Disturbing reports about China reach me from a contact in the US Pentagon who, for reasons which will become apparent, I cannot identify.
The victory of the Communist Party in China marked a clean break with the past, a reinvention of the nation. But some traditions just wouldn’t lie down and die. One of these was ancestor worship, the veneration of the dead, based in the Confucian belief that the living owe a lasting duty of care to deceased family members. The most visible manifestation of this is the annual Quingming Festival when families gather to sweep graves and leave offerings. Quingming falls this year on 5 April.
In a country with a huge population and sparse land resources, burial space is now exhausted. A recent government initiative to encourage the living to maintain virtual graves on the internet instead was greeted with, ominously, the threat of civil unrest. It seems that only physical resting places will satisfy the Chinese people.
That being so, the astounding news is that the Chinese leadership is now looking to outer space. And its gaze has come to rest on the moon. Can the moon provide a satisfactory final resting place for this numerous and increasingly affluent people? Initial feasibility studies have included focus groups of ordinary Chinese citizens. Results show that they would be entirely content with lunar burial. It seems that the brilliant whiteness of the moon makes it particularly acceptable. White is the Chinese colour of mourning.
The Chinese government is now actively seeking to bring this about. My Pentagon contact reports that pressure is being placed on a reluctant US government and, in particular, on its capability, through NASA, to convey China’s dead to the moon until such time as China’s space industry can take over. This is just one last-ditch, hopeless struggle being fought by a dying superpower against a rising star. As my contact expresses it, “These guys have bailed out our economy and stuffed the pockets of ordinary Americans with dollars so that they can buy Chinese-made goods. We are already economically enslaved, dammit. Now they want to annexe our space exploration capability, and there’s not a thing we can do to stop them.”
Even though, under international agreements, the moon belongs to no one, this cuts no ice with the Chinese. Said my contact: “These treaties are as much use as tits on a boar hog. I mean, who’s gonna go after them and stop them?”

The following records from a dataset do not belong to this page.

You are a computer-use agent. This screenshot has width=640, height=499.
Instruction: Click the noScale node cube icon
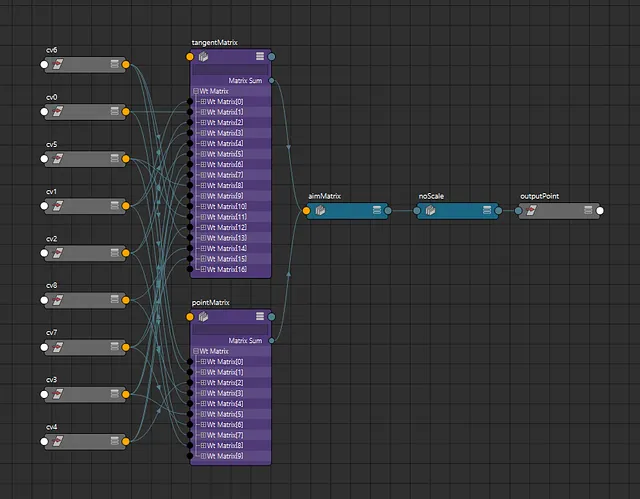[x=429, y=211]

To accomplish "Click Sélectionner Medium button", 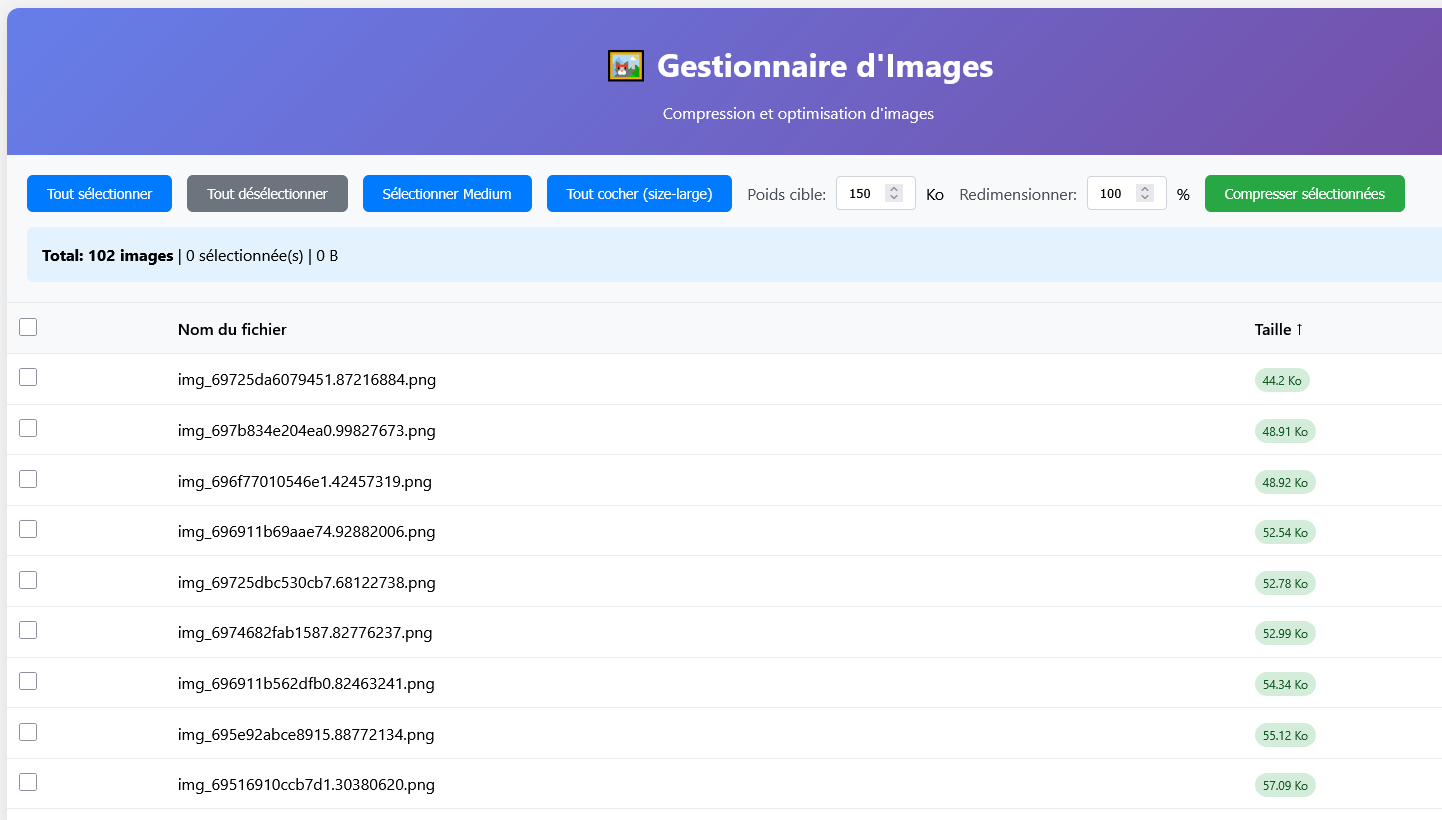I will [447, 194].
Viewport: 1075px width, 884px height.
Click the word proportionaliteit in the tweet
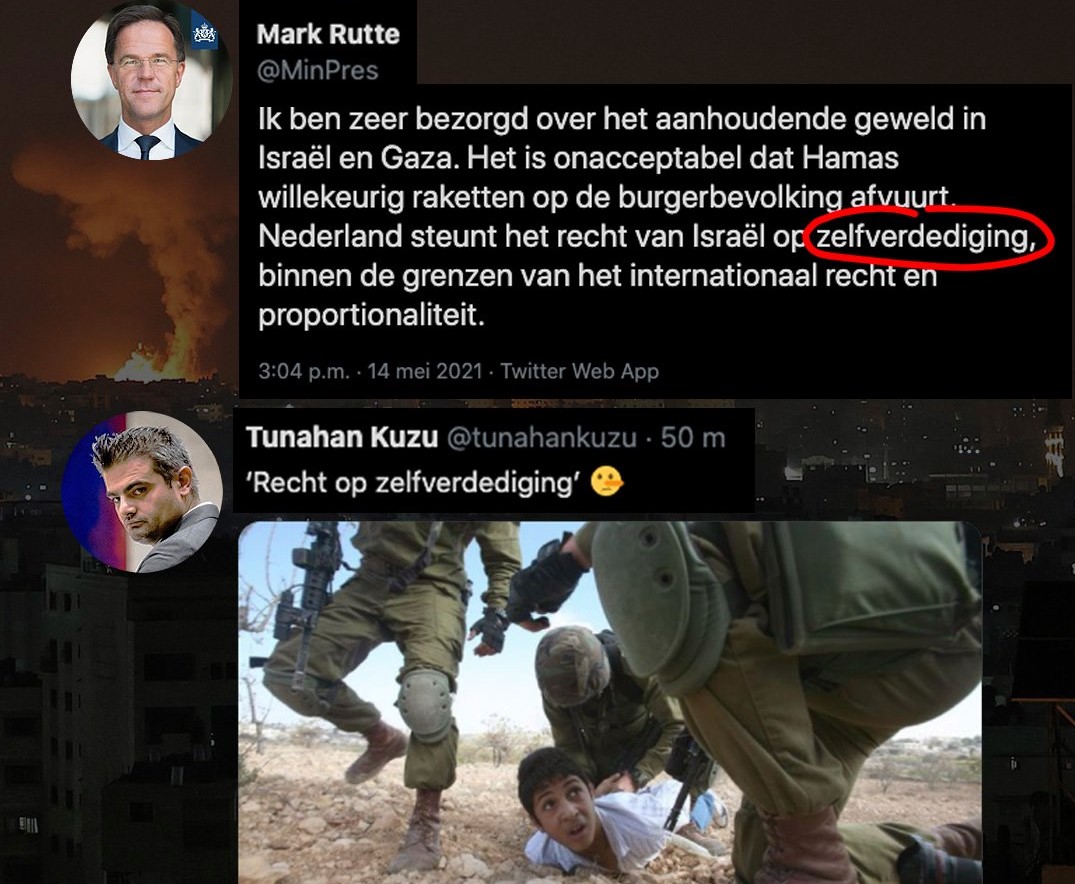pyautogui.click(x=372, y=315)
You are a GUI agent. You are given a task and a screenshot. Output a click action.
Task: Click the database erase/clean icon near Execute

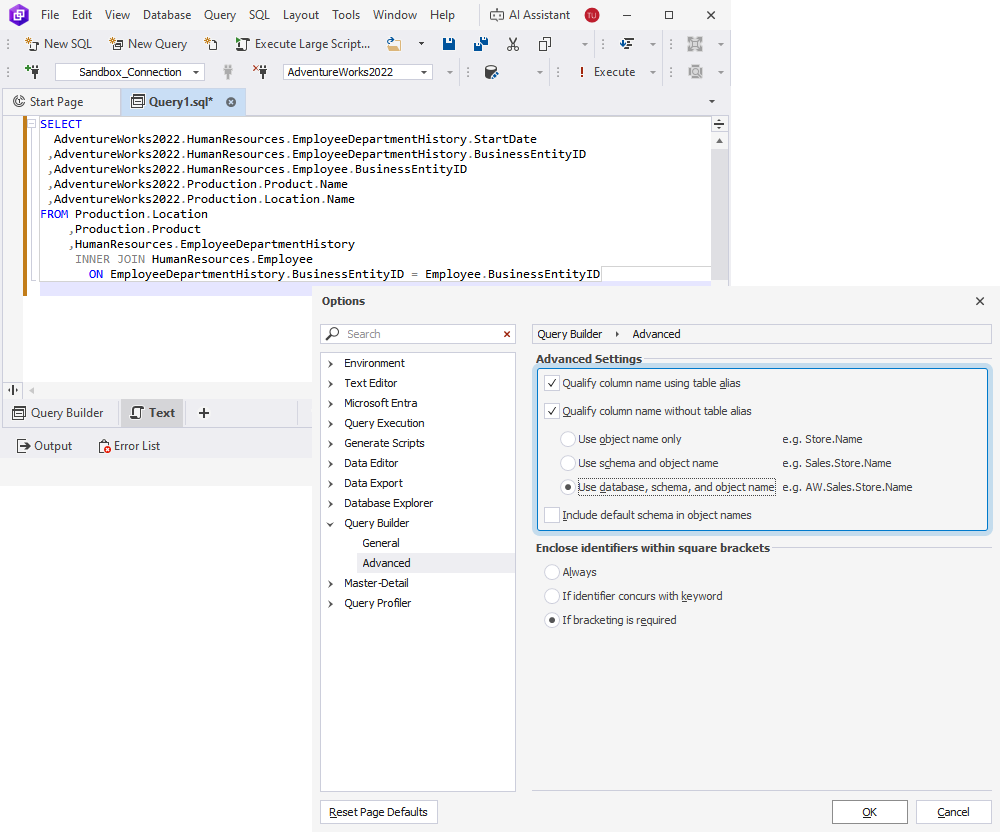[491, 71]
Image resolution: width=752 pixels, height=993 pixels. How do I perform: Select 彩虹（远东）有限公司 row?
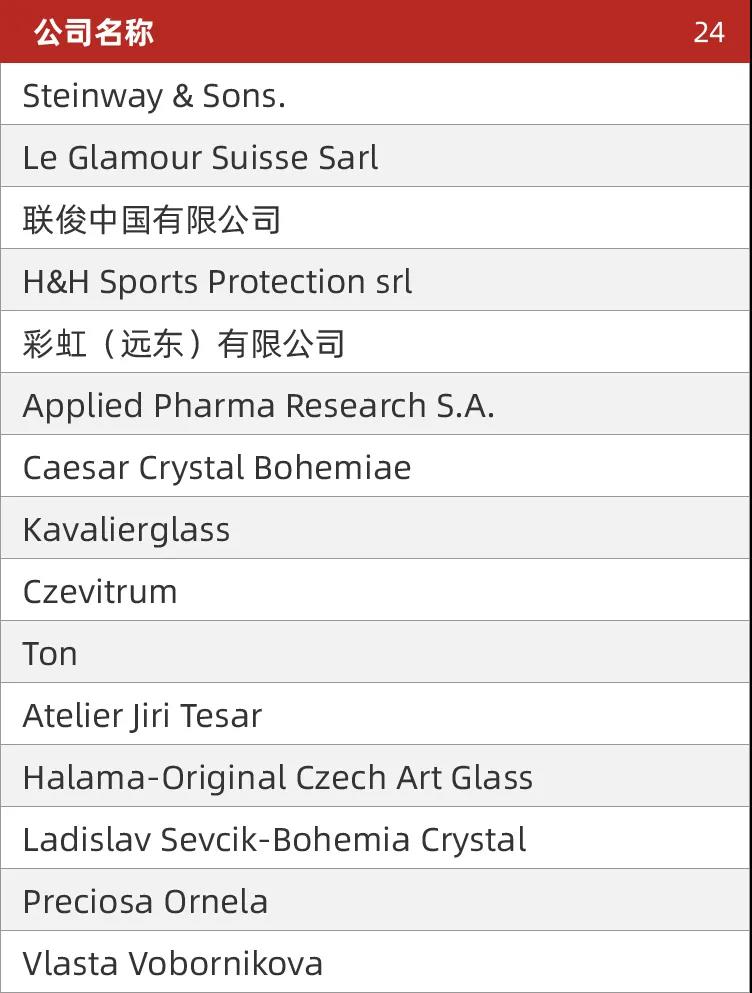tap(376, 342)
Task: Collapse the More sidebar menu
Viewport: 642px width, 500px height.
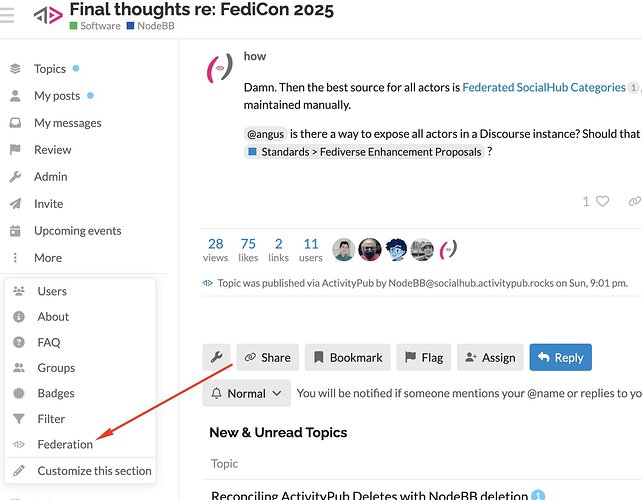Action: (x=48, y=258)
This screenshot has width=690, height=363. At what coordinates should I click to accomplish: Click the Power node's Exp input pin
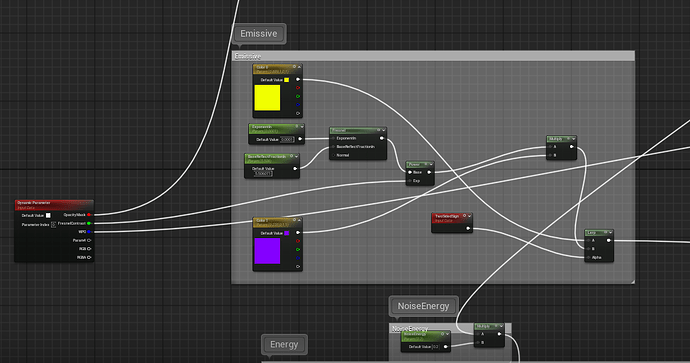tap(410, 181)
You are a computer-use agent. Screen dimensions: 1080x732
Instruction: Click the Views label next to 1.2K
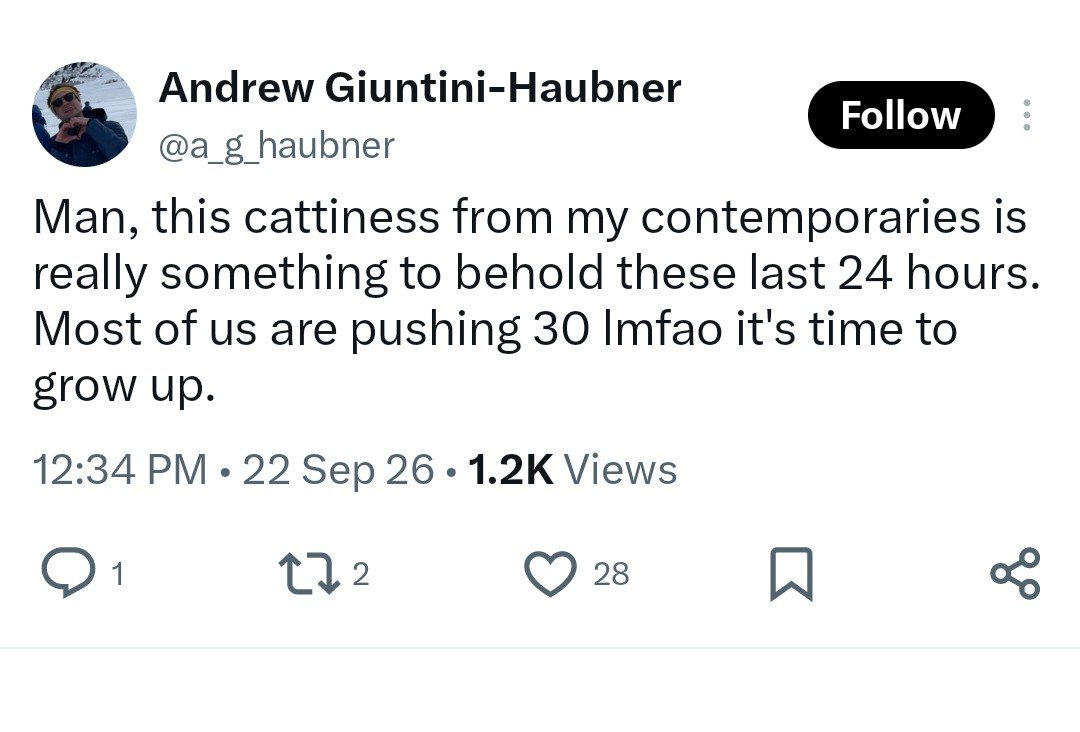coord(621,470)
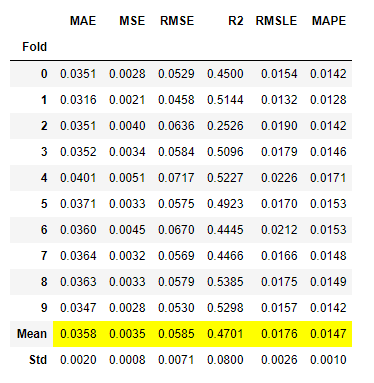
Task: Click fold 8 R2 value 0.5385
Action: click(225, 282)
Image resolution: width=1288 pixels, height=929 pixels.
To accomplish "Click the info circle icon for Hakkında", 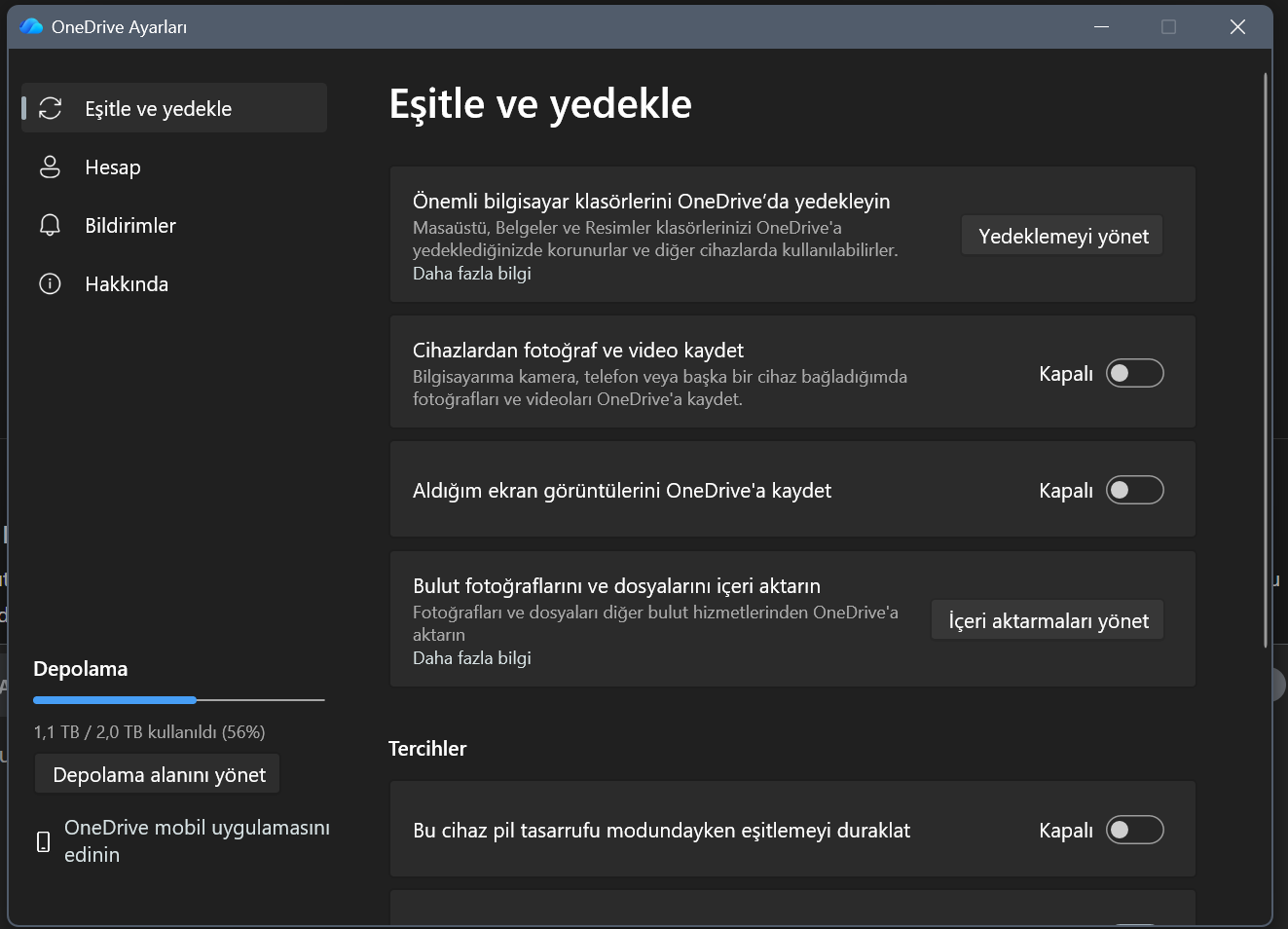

I decided to check out these allegations with the Chinese embassy in London. After the usual interminable delays I was finally put on the line to someone willing to speak to me, a Mr Lim Yu Zin. He asked me to describe exactly what I had heard. Then, with immense politeness, he responded, “Sir, I regret to inform you that I cannot possibly comment.” As he spoke I could hear in the background both suppressed laughter and open-mouthed guffaws.
I hope to bring you further updates to this story on the same day next year.